Before the surgery, Rakoff told me by phone me he faced the possible amputation of his arm, and of his incredible, constant pain. He was on heavy duty pain killers and asked me to please not write about how it hurt almost too much for him to even speak.
In Rakoff’s final public appearance — for a “This American Life” event — he breaks into a heart-stopping dance at the end. With his immobile left hand tucked into his pocket, he maintains his balance and glides gracefully across the stage doing balletic gestures he learned as a young man.
“As for the fear that has marked a lot of this, it is bereft of larger lessons. Other than the reflexive survival instincts it triggers, avoiding being something else’s dinner, it seems completely useless… I mean that fear lays waste to one’s best reserves. It foments rot in my stores of grain, eats away at my timbers. If I dwell on the possibility that I might be dead by forty-seven, I can’t really find a useful therefore in that…” Rakoff writes.
‘Fraud’ and ‘Don’t Get Too Comfortable’
Long before Rakoff’s fatal illness, he published two national bestselling collections, “Fraud” and “Don’t Get Too Comfortable” with delightful essays on a wide variety of subjects and experiences, including one of my favorites (in “Fraud”) about Rakoff’s playing Freud in a Barney’s Christmas window display. “I am the Ghost of Christmas Subconscious,” the piece begins.
Another favorite from “Fraud” is “Arise, Ye Wretched of the Earth,” about how a summer stint stacking chickens in crates on an Israeli kibbutz (and being bullied by a macho kibbutznik) clinched it for him that he was neither destined to make the desert bloom, nor (sexually) like women.
“Now I live in the city that might best be described as the un-kibbutz. Where nobody would dream of touching a live chicken. Where whatever spirit of collectivist altruism people might have had dried up long ago, and where the world Karl and Marx generally bring up associations of Lagerfeld and Groucho,” Rakoff writes.

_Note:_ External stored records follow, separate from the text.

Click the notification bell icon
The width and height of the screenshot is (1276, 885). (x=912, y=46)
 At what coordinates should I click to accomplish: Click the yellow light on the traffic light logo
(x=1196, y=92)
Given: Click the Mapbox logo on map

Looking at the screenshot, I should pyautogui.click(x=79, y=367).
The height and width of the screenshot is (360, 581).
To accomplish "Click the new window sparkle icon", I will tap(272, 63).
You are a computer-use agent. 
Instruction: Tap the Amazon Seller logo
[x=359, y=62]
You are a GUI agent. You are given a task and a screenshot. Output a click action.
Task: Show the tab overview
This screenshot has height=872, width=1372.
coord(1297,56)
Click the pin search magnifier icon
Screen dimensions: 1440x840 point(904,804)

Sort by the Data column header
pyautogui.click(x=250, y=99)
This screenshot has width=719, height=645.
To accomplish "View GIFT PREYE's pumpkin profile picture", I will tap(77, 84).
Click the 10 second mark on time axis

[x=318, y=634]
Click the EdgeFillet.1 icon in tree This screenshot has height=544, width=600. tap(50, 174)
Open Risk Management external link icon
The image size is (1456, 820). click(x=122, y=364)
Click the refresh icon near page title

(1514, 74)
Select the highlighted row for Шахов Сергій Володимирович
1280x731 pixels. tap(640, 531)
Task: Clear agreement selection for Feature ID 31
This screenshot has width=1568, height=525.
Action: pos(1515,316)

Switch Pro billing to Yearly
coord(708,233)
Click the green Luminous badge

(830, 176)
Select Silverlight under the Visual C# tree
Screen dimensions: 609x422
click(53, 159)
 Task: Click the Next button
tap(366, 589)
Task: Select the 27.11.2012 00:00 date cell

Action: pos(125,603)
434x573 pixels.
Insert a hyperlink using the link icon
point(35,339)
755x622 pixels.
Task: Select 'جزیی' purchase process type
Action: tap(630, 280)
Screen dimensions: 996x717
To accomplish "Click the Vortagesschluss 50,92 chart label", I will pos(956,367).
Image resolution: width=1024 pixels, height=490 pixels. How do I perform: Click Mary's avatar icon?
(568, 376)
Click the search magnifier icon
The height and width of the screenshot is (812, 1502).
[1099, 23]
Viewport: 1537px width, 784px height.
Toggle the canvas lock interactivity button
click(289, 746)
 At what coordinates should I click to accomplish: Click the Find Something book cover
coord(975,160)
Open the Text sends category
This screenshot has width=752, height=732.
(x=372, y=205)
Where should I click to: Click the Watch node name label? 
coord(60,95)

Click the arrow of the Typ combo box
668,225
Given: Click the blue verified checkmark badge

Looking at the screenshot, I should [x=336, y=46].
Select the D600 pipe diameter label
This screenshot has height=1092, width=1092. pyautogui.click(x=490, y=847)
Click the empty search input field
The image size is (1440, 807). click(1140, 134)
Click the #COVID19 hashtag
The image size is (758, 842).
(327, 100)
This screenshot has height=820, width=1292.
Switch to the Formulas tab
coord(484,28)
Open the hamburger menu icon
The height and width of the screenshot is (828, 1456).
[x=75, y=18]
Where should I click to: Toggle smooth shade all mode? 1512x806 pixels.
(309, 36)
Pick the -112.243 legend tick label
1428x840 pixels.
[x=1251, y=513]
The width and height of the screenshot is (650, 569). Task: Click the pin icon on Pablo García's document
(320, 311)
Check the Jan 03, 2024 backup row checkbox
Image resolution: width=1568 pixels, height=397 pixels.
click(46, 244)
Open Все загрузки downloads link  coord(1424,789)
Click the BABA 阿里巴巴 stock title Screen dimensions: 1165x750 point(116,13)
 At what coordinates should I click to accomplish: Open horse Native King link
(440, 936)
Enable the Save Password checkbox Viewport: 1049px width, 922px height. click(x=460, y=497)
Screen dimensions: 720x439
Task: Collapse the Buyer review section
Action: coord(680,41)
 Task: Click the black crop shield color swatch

‘Love, Dishonor, Marry, Die, Cherish, Perish’
Shortly after Rakoff’s death, I wrote about the posthumous publication of his first novel, “Love, Dishonor, Marry, Die, Cherish, Perish.” More a collection of interrelated stories, all written in verse, it was a huge achievement.
That his final work was as good or even better than his three former books (plus his many articles and broadcasts), is not surprising. Rakoff himself, however, was modest when I asked him whether he kept reaching greater and greater heights. He insisted he couldn’t really say, and that it was best to let others judge.
“It all comes from the same place. One’s hope, I suppose, is that one’s writing gets stronger and better as time goes on,” he said.
Although I will never know what Rakoff would have thought about today’s politically-torn, plague-wracked world, I am left with two pieces of his advice that I often think about.
“Keep reminding yourself you’re a grown-up,” Rakoff, wrote me in an email when I asked him for tips on handling going back to our childhood school to report a challenging story. In other words, you can handle it. Just get the job done.
And finally, when I sit staring blank minded at my computer screen, I tell myself that even for the super-talented Rakoff, writing was often painfully difficult.
“Writing is like pulling teeth. From my dick,” he wrote.